For agent teams, this creates a clear workflow:

  1. Identify repeated tasks where agents fail for procedural reasons.
  2. Write a focused Skill for the missing procedure.
  3. Evaluate the task with and without the Skill.
  4. Keep the Skill only if the measured delta justifies it.
  5. Re-test when the model, harness, task, or dependency changes.

This is the standard MilkeyAI wants SkillsBench to support: not more context for its own sake, but measured procedural knowledge that improves verified work.

What This Means for Researchers

SkillsBench also creates research questions that normal coding benchmarks do not isolate well.

It gives researchers a way to study how agents consume procedural context, when external knowledge helps, when it hurts, and how harness design affects Skill usage. It also makes automatic Skill generation a measurable research problem rather than a vague prompting exercise.

The benchmark is especially useful because it separates the base model from the agent harness and the Skill layer. That separation makes it easier to understand why an agent improved or failed.

Explore SkillsBench

  • View the leaderboard for agent-model comparisons.
  • Read the documentation to understand the benchmark workflow.
  • Review the paper for methodology and detailed results.

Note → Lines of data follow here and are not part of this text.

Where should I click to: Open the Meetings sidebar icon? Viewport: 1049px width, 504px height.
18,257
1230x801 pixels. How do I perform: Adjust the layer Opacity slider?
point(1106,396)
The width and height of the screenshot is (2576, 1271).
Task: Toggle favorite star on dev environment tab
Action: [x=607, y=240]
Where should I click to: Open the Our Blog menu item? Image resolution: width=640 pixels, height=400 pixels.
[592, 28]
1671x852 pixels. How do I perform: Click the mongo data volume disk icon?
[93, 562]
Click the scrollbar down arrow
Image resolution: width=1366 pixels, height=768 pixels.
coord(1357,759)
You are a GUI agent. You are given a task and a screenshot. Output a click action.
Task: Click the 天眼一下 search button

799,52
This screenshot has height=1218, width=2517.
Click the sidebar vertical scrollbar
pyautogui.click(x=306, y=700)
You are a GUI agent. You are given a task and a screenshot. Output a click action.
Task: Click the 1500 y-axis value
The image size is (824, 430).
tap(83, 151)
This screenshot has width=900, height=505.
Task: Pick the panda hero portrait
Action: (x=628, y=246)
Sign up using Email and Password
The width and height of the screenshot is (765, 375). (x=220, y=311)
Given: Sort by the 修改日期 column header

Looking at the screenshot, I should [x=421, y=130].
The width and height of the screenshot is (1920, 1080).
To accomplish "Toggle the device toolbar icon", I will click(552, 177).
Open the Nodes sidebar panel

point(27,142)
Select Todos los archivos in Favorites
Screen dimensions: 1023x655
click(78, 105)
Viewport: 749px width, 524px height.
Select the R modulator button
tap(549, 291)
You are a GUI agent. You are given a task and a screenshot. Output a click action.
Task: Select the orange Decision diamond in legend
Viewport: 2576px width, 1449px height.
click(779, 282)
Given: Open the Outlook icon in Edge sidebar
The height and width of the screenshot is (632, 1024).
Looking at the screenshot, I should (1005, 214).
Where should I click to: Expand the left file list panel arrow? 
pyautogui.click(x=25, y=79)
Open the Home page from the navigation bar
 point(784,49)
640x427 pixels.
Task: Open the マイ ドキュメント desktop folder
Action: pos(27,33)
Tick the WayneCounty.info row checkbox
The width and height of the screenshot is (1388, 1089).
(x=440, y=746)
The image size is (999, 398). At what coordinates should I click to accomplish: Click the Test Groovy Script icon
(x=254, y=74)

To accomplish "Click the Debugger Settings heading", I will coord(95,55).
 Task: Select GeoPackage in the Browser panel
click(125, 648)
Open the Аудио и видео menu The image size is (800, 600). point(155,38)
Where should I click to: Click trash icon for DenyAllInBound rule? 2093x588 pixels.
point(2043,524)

SkillsBench by MilkeyAI makes Agent Skills measurable. That is the foundation for building agents that do more than receive instructions: they use the right procedural knowledge at the right time.

Frequently Asked Questions

What is SkillsBench by MilkeyAI?

SkillsBench by MilkeyAI is a benchmark for evaluating whether Agent Skills improve AI coding agents on realistic, verifiable tasks.

What does SkillsBench evaluate?

SkillsBench evaluates agent performance with and without Skills so teams can measure the performance delta introduced by procedural knowledge.

Why not just give agents more documentation?

More context is not automatically better. SkillsBench is designed to show whether focused procedural guidance improves verified task completion, instead of assuming that larger context helps.

Are Skills always beneficial?

No. Skills can improve performance, have no effect, or reduce performance. That is why paired evaluation is necessary.

Who is SkillsBench for?

SkillsBench is for agent builders, model teams, researchers, and practitioners who need reliable evidence about Skill effectiveness.